Выбрать главу

Вот, собственно, и все. А теперь — о письмах: их пришло много, и до сих пор идут.

* * *

Все чаще ловлю я себя на одной мысли: как мало мы ещё знаем друг о друге. И главное, часто узнать не пытаемся.

Весенне-летним утром 9 мая, я как всегда в этот день, спускался вниз по Петровке к площади у Большого театра. Навстречу мне поднимались двое. Он — по-спортивному поджарый, с короткой, как у школьника, стрижкой. Она — свесила на лоб черную челку, что придавало лицу её вид озорства и девичества. Они шли и тихо, задумчиво улыбались чему-то бывшему, а может быть, тому, что могло быть и не было. Брели они, взявшись за руки, точь-в-точь — школьники. Только голова его была седая, а правый пустой рукав он спрятал в карман. Только была она — в выцветшей, почти белой гимнастёрке. Только были они оба — при орденах и медалях.

Вот так, наверное, они бродили последний раз в субботний теплый день 21 июня 1941 года…

Таких встреч в тот день, 9 мая, было на площади у Большого десятки, а может, и сотни. Смех, слезы, улыбки, песни. И воспоминания: «А помнишь?..» Одного пожилого морского офицера окружила огромная толпа. К герою стал продираться фоторепортер. И навёл было на него уже камеру, и когда тот обернулся, собирался было уже щелкнуть, и вдруг опустил фотоаппарат в растерянности:

— Ты?

— Я.

— Ну ты даёшь. А как же я не знал-то?..

Оказалось, на одной лестничной клетке живут, и — как это бывает в больших московских домах — раз-два в месяц мимоходом видятся. Узнал теперь соседа по долгу, так сказать, службы.

Ах, как до обидного мало мы ещё знаем друг о друге!

Вот что пишет Дмитрий Кривов, осмотрщик вагонов станции Борисов Минской области: «С нами на станции работает Шерый Александр Дорофеевич. С 14-й дивизией он дошёл до логова врага. Наш Дорофеич при форсировании реки Висла проявил геройство, и Родина высоко оценила его, наградив орденом Славы II степени. За форсирование Буга он был награждён орденом Славы III степени. Ещё он награждён медалями «За отвагу», «За боевые заслуги», «За взятие Берлина»… Ныне наш Дорофеич вот уже более 20 лет работает на железнодорожном транспорте осмотрщиком вагонов, ударник коммунистического труда.
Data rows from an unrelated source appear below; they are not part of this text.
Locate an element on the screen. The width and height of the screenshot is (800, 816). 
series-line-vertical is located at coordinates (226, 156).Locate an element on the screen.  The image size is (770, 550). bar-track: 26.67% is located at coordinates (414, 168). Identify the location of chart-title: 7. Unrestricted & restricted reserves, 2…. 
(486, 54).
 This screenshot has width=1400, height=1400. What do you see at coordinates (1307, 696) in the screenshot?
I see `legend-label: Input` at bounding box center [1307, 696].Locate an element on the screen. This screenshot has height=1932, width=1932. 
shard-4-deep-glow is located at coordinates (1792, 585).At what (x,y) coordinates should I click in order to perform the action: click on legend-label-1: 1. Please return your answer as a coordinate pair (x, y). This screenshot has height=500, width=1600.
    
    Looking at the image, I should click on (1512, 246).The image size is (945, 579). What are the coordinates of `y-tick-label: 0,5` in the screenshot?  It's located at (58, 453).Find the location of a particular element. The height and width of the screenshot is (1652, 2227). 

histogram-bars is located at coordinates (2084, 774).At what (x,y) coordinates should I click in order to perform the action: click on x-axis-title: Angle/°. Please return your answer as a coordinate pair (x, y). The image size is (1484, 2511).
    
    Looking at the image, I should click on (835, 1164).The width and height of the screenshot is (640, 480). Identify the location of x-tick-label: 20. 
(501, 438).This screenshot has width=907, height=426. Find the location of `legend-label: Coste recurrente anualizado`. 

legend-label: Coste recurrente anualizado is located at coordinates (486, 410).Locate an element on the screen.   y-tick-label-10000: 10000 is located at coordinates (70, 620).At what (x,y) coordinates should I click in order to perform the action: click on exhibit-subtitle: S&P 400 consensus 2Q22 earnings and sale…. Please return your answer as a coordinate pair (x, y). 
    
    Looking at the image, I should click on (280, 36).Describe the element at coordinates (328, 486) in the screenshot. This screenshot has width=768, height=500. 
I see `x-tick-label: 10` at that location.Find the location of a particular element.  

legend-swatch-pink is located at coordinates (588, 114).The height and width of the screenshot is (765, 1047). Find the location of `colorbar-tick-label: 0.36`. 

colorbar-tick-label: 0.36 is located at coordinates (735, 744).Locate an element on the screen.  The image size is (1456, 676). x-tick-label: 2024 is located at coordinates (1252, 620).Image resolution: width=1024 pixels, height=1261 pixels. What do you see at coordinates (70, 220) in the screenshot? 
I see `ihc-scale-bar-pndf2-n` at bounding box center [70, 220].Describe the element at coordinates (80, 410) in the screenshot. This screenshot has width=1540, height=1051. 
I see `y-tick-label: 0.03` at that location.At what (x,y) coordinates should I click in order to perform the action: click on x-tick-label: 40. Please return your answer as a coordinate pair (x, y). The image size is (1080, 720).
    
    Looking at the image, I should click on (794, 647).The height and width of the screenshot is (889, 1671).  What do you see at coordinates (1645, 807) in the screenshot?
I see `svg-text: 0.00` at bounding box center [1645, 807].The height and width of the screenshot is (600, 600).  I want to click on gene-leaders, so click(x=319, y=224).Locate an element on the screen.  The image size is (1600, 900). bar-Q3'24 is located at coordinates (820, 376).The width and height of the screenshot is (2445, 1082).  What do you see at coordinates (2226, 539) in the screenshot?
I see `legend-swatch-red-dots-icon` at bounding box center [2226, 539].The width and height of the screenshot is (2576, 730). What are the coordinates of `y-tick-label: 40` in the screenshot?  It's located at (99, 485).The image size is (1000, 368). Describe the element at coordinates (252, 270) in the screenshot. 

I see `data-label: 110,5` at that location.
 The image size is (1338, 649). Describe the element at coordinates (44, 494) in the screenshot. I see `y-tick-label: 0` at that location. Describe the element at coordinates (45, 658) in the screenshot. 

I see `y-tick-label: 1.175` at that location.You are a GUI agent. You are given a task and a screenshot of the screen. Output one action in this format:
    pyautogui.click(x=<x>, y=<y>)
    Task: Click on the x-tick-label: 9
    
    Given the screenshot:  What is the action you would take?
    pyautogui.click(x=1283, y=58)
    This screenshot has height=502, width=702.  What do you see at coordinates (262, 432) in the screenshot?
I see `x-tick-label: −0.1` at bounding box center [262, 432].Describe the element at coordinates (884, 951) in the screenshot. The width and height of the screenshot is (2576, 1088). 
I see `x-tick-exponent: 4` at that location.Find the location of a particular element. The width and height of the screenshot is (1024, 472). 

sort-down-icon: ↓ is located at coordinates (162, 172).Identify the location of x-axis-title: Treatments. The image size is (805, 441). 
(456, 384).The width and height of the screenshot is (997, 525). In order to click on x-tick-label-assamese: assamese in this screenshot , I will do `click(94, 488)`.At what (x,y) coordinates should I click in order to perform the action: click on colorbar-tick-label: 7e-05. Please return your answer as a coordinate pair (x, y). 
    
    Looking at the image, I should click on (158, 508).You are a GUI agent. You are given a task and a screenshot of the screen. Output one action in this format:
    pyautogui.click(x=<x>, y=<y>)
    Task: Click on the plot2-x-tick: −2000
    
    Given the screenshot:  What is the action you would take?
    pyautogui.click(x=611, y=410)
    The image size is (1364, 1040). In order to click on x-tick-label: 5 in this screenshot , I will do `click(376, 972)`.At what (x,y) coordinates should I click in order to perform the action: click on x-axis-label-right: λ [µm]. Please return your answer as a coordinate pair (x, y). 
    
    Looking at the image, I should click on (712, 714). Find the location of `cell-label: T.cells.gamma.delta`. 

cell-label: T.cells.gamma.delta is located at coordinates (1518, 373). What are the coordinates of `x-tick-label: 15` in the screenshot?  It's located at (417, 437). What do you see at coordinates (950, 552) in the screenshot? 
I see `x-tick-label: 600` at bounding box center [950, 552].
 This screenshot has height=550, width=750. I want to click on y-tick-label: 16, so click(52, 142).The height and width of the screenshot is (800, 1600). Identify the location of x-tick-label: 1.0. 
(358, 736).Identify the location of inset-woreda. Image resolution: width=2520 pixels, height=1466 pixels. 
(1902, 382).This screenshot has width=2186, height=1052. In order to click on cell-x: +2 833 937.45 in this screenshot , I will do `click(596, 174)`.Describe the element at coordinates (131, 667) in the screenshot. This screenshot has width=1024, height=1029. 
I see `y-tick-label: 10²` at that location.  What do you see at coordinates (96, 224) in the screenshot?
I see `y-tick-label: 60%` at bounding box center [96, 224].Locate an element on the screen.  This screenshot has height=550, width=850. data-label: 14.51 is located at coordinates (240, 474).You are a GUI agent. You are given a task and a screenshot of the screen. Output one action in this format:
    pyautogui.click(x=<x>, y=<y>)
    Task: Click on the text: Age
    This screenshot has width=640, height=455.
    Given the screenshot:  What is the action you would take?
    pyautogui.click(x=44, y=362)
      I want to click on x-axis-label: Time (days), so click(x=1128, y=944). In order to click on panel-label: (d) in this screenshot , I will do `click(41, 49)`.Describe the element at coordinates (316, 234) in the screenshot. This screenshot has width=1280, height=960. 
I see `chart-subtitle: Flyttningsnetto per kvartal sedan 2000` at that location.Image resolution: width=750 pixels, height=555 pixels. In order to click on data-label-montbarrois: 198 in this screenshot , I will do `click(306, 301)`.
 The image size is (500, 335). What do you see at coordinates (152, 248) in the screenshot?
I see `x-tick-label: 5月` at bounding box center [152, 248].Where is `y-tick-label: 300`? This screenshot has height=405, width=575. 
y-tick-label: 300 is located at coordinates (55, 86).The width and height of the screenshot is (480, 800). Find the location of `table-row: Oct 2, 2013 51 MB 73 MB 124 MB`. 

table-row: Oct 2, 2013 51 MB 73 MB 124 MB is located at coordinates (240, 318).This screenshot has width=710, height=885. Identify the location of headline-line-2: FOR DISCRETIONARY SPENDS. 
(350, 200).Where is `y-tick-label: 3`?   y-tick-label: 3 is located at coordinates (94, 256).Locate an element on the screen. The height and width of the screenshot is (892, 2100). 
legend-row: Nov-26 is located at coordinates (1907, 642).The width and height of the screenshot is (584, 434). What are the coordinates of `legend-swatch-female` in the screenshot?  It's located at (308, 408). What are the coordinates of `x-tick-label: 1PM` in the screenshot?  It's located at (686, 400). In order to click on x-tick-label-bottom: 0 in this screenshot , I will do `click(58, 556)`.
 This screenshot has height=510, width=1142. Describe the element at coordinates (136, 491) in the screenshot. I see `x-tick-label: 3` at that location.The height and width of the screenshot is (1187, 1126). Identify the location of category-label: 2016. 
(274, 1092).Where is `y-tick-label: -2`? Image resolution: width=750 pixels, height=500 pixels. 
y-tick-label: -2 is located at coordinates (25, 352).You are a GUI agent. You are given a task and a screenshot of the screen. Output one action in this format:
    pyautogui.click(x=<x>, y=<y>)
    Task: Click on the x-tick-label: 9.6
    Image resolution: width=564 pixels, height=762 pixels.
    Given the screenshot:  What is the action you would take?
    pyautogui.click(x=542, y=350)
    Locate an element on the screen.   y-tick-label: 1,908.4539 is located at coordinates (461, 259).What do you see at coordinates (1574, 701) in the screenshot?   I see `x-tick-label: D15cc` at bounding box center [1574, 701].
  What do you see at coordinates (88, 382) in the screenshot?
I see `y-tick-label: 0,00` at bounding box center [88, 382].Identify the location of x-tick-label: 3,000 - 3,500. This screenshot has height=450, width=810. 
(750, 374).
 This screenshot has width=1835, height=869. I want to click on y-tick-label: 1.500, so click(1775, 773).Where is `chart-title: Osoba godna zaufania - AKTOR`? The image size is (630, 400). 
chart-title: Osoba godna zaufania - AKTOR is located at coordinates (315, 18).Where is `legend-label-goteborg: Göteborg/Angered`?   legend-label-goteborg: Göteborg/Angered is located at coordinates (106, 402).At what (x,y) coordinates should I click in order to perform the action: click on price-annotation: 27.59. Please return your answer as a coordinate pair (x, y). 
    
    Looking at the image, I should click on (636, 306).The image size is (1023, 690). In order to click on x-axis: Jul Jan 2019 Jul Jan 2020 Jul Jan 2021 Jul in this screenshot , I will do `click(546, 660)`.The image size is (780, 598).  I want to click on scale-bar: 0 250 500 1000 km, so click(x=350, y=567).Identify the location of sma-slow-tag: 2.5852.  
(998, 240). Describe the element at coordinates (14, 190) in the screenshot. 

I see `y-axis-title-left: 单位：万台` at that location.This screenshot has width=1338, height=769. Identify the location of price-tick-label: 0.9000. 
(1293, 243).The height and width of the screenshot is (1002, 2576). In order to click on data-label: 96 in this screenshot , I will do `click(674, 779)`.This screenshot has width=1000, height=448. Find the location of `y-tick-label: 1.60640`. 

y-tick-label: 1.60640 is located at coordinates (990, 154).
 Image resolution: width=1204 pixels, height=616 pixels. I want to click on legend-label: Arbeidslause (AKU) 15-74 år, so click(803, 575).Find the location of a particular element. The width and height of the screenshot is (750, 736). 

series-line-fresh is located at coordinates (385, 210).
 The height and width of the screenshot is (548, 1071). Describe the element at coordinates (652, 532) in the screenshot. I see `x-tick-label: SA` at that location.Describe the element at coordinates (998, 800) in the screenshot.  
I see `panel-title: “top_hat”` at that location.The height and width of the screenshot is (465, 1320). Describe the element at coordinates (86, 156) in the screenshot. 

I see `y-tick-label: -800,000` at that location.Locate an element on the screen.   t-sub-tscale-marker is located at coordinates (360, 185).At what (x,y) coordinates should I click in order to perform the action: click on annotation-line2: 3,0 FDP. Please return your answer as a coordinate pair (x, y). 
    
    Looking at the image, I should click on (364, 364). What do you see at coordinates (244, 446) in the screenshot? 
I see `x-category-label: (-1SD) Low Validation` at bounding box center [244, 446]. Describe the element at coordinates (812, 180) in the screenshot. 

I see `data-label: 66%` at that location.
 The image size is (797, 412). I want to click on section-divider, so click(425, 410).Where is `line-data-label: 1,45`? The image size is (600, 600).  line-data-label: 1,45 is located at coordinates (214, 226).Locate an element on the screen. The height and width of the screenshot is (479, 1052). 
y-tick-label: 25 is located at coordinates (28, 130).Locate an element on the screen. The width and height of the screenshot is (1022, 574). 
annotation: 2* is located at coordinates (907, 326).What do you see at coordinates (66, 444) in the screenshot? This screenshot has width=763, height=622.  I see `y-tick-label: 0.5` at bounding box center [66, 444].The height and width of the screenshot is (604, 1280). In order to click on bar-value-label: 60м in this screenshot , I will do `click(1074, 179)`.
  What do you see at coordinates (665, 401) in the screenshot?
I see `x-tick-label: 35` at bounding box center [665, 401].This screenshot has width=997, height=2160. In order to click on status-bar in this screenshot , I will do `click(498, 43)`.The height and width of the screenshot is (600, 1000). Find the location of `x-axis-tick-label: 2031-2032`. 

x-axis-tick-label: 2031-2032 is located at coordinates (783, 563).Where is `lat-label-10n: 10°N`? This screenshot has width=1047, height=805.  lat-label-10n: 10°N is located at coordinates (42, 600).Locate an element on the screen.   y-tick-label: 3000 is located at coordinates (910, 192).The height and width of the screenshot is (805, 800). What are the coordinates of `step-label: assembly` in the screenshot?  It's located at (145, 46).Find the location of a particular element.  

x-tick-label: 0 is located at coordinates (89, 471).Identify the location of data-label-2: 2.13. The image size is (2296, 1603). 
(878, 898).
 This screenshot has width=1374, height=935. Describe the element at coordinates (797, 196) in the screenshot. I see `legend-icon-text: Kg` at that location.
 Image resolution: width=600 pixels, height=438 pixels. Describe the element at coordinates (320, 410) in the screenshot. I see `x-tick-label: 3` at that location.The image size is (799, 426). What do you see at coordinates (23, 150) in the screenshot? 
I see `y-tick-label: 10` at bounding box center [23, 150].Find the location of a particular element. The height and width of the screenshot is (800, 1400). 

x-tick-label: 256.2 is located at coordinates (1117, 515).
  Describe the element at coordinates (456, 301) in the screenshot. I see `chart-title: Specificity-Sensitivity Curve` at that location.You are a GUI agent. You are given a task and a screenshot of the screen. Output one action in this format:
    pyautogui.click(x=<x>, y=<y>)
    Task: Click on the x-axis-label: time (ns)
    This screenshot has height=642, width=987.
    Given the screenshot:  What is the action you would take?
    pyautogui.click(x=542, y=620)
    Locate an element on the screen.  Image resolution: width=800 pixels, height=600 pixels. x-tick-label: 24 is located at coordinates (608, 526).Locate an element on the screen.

И вот праздник — День Победы… Да хотя бы кто-нибудь вспомнил о нем! Не было у нас ни собраний, ни торжественных — никаких… А гвардии сержант Шерый не жалел своей жизни, приближая радостный День Победы. И возможно, хоть на пять минут, да приблизил. Он не думал тогда о наградах, но Родина не забыла его. Почему же наша администрация забыла?».

В Харькове, например, произошла почти уникальная история. Работал человек в учреждении перед войной. Ушел на фронт. Погиб. Сейчас фамилия этого человека забыта, а родственникам погибшего руководители учреждения ответили: довоенные архивы не сохранились, работал ли он у нас, не знаем, свидетелей нет. Нашли свидетелей. Работало тогда с погибшим семь человек. И все семь ушли на фронт. И все семь не вернулись.

Странно, что всем этим занимаются, судя по всему, только родственники погибшего, как будто в сорок первом он ушел защищать только их одних.

Память — понятие многозначное. Встречи ветеранов войны с рабочими, служащими, школьниками. Грамоты, премии в юбилейные дни. Грандиозные памятные комплексы, заботливо ухоженные братские могилы. Огромная военно-патриотическая работа, которой заняты и юные следопыты, и убеленные сединами. Все это — память.

И песни по радио, и выступления в газетах время от времени. Память.

Но красных дней в календаре не так много. И всякая песня имеет конец. А вот в будни — всегда ли думаем мы о фронтовиках, о том, что есть среди них и неустроенные люди. А ведь это тоже — память. И эта наша житейская, что ли, ежедневная память о них не меньше для них важна, чем память песенная.

«Был я артиллеристом, заряжающим,— пишет инвалид I группы А. Гишвалинер из Днепропетровска. — Фашисты расстреляли мою мать, сестру и троих маленьких детей. Сам я был контужен в позвоночник, годами лежал в разных госпиталях, и в Днепропетровск меня привезли из иркутского госпиталя на носилках в сопровождении двух санитарок. На вокзале уложили на двухколесную тачку и привезли домой… Я многие годы, ни за какой помощью, ни к кому не обращался. Единственное мне нужно — телефон, жена не может почти каждую ночь по нескольку раз ходить за два квартала и вызывать из «автомата» «неотложную помощь». А соседям многим телефоны уже поставили».